─── Supplied entries ───

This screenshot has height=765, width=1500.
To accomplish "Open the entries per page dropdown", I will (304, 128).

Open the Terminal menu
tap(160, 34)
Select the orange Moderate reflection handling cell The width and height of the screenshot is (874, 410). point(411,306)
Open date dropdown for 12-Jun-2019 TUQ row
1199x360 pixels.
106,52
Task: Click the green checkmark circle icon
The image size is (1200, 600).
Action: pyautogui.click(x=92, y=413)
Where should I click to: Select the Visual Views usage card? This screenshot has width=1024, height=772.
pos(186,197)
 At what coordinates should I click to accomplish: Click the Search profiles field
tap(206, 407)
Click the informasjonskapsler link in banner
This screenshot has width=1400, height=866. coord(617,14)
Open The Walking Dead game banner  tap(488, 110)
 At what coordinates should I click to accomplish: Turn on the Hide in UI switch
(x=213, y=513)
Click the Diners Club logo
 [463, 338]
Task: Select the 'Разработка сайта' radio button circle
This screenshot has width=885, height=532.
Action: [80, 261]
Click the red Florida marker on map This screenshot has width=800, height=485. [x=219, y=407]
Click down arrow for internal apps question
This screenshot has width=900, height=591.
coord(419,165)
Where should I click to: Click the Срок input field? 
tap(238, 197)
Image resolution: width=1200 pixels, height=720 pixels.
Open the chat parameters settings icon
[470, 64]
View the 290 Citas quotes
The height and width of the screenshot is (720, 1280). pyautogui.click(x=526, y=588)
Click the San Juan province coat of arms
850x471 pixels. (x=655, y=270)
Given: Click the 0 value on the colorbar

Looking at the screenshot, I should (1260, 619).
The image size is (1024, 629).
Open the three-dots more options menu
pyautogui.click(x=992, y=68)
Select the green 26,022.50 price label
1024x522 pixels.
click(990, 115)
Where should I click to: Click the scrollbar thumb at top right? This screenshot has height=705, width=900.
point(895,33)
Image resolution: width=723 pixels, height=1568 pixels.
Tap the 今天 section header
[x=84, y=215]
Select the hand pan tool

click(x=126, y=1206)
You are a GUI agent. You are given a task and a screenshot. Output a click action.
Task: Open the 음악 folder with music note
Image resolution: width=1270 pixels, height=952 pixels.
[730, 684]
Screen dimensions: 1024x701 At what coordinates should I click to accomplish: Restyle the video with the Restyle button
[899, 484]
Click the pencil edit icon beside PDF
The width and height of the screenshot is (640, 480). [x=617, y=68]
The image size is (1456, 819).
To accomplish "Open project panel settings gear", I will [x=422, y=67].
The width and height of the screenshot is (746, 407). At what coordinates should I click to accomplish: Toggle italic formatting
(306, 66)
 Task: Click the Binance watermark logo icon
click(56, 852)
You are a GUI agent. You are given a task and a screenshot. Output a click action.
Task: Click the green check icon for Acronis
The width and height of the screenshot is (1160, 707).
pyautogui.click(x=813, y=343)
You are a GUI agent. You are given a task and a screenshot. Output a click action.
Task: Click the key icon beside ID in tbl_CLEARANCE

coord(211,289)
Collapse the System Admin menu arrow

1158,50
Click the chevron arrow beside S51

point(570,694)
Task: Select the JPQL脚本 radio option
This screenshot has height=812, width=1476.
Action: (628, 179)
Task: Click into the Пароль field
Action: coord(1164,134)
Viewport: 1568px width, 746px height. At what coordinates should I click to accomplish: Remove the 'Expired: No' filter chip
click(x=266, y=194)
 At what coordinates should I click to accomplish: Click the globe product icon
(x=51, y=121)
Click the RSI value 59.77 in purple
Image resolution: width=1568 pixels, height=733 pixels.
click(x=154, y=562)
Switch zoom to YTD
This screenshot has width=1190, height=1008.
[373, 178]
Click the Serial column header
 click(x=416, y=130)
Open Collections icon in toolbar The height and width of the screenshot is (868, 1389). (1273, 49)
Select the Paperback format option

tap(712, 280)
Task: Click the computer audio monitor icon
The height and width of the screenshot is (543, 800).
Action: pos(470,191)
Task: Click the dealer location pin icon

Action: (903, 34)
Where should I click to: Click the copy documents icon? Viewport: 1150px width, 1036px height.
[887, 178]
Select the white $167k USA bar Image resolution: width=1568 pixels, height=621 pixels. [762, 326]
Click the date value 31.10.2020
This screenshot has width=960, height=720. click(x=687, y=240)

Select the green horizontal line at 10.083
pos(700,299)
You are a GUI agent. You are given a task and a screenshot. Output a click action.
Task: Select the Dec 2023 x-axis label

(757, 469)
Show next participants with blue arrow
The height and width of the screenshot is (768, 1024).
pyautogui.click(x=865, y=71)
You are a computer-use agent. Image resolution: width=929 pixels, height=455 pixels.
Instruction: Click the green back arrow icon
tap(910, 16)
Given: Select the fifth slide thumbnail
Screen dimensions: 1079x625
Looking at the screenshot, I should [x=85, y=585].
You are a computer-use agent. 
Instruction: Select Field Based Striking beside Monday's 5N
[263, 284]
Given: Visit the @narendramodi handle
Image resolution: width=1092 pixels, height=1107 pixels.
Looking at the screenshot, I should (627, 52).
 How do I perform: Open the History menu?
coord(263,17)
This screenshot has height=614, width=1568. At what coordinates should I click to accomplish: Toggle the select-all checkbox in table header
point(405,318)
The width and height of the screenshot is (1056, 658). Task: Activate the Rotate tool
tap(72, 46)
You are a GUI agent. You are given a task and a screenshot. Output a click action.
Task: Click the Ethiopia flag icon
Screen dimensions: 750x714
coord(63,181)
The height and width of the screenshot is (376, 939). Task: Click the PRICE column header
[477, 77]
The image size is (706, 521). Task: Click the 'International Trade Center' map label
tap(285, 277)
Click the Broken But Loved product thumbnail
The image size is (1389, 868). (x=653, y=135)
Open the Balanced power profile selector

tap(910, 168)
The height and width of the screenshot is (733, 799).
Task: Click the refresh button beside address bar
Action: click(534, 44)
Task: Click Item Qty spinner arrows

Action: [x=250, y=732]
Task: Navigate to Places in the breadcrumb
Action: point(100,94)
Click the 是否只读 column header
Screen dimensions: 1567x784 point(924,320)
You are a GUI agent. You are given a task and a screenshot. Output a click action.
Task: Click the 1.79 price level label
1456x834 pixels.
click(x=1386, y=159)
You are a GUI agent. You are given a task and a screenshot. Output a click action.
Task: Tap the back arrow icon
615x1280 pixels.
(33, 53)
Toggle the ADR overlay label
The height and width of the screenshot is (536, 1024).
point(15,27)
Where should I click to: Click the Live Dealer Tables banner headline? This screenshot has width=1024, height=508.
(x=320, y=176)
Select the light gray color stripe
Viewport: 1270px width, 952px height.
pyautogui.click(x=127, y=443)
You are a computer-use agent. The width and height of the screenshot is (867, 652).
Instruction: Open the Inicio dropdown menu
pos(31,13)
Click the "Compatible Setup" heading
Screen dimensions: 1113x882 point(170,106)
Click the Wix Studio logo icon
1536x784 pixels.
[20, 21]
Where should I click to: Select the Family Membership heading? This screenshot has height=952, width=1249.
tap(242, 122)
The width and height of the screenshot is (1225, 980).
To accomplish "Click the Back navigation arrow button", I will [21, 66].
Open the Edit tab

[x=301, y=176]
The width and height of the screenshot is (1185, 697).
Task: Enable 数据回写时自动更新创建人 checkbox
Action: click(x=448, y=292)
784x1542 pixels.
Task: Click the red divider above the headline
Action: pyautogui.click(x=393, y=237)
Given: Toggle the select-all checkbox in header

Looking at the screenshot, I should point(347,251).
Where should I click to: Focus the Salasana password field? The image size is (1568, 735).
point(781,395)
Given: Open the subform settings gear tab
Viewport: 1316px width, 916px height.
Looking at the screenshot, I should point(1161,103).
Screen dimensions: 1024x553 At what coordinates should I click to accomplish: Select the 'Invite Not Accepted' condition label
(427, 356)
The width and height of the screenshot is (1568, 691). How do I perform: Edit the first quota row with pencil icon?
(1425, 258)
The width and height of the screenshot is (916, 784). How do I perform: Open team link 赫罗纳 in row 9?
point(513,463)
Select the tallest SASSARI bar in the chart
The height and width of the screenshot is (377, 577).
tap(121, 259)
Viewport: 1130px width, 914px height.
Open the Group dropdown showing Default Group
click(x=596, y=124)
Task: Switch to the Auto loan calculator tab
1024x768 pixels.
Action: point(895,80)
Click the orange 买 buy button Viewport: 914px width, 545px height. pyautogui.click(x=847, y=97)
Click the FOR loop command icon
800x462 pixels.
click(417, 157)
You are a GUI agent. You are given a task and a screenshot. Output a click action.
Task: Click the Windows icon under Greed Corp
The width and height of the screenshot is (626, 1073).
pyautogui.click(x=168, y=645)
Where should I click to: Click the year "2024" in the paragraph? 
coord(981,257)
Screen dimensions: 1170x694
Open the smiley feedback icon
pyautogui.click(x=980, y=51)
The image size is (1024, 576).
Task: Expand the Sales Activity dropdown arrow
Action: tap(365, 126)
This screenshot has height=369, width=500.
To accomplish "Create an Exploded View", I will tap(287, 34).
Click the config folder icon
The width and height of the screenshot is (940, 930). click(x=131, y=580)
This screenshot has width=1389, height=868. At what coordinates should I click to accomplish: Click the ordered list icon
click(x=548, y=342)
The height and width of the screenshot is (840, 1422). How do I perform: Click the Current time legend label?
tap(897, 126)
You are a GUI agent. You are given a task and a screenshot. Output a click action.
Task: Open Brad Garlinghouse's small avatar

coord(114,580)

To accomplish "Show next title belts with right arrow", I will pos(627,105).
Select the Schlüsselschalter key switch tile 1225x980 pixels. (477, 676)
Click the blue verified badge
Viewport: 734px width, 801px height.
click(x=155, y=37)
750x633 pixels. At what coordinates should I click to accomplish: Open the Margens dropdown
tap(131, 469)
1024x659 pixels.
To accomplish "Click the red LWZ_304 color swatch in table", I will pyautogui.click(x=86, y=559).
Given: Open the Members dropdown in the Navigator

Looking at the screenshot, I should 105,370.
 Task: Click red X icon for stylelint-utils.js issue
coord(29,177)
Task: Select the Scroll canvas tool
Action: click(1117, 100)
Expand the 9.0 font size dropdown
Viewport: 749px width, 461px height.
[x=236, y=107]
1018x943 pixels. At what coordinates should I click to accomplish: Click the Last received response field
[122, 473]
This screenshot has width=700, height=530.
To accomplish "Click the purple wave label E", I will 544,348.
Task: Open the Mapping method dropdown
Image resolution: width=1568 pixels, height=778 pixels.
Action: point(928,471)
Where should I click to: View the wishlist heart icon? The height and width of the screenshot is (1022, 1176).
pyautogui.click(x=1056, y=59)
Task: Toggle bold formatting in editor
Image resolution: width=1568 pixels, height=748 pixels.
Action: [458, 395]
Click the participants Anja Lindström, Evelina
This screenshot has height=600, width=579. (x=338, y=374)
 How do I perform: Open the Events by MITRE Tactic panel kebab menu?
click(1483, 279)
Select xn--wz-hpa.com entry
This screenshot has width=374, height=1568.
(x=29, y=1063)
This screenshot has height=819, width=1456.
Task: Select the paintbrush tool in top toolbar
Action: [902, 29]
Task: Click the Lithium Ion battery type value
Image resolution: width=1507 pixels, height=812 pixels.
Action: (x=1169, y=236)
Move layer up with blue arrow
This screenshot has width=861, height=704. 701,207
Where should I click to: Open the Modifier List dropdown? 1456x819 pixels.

───

**Required work:** Extract every line of the listing above that contains the word "beside".

**Written response:**
Click the pencil edit icon beside PDF
Task: Click the key icon beside ID in tbl_CLEARANCE
Click the chevron arrow beside S51
Instruction: Select Field Based Striking beside Monday's 5N
Task: Click the refresh button beside address bar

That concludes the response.